• TEXT DES DOKUMENTS:
/---
Während also der Herbst mit verdunkelnder Nässe ins Land zieht, laufen aus den Tickern der heimischen Presseagentur bereits die honorigen Kandidatennamen für die Nachfolge von Emmy Werner. Mag der Ausschreibungstext, für den die Volkstheater-Stiftung als Rechtsträger haftet, auch noch gar nicht veröffentlicht worden sein: Nichts adelt in Wien so sehr die persönliche Ambition wie das Kursieren des je eigenen Namens.
Verlässlich wie stets schlägt im Vorfeld "echter" Demokratie gleich die Stunde der Lobbyisten. Beim nun einsetzenden Erbsenlesen verkommt die Eignungsprüfung für das größte und schönste Wiener Portaltheater - ein so problematisches, chronisch unterdotiertes wie in Wahrheit triumphal chancenreiches Haus - zum niederschmetternden Ausdruck von Dunkelmännertum.
Im gezischelten Ton wechseln Namen mit beschränkter Aussagekraft die stolzen Besitzer. Auf dem Wiener Demokratiemarkt tauscht man die Indizes aussichtsreicher Kandidaten wie Börsennotierungen. Ein fataler Zirkel: Wer endlich glaubt, eine Zukunftsoption ausgemacht zu haben, die er publizistisch bewerben kann, befördert die Aktie mit seiner Schwatzsucht womöglich tief in den Keller - und wird so, natürlich ungewollt, zum Agenten der Baisse.
\---
• ZU ERLEDIGEN 1: Wie lautet der Abschnitt im Text über die Nachfolge von Emmy Werner, der mit den Worten um „Verlässlich wie stets“ einsetzt und bei „Ausdruck von Dunkelmännertum.“ endet? Schreiben Sie ihn Wort für Wort ab.
• ZU ERLEDIGEN 2:
Stimmen die folgenden Aussagen mit dem Text über die Nachfolge von Emmy Werner überein? Beantworten Sie jede mit Ja oder Nein und zitieren Sie die ausschlaggebenden Worte des Textes wörtlich.
(a) Der Ausschreibungstext ist bereits veröffentlicht worden.
(b) Die Volkstheater-Stiftung haftet als Rechtsträger für den Ausschreibungstext.
(c) Das Haus wird als chronisch unterdotiert beschrieben.

Daten zur Zuordnung von Pixelkoordinaten
/---
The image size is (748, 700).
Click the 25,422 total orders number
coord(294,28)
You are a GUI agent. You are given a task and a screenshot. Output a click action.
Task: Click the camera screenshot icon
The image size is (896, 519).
\---
• LÖSUNG 1:
Verlässlich wie stets schlägt im Vorfeld "echter" Demokratie gleich die Stunde der Lobbyisten. Beim nun einsetzenden Erbsenlesen verkommt die Eignungsprüfung für das größte und schönste Wiener Portaltheater - ein so problematisches, chronisch unterdotiertes wie in Wahrheit triumphal chancenreiches Haus - zum niederschmetternden Ausdruck von Dunkelmännertum.

• LÖSUNG 2:
(a) Nein: „Mag der Ausschreibungstext, für den die Volkstheater-Stiftung als Rechtsträger haftet, auch noch gar nicht veröffentlicht worden sein“
(b) Ja: „für den die Volkstheater-Stiftung als Rechtsträger haftet“
(c) Ja: „ein so problematisches, chronisch unterdotiertes wie in Wahrheit triumphal chancenreiches Haus“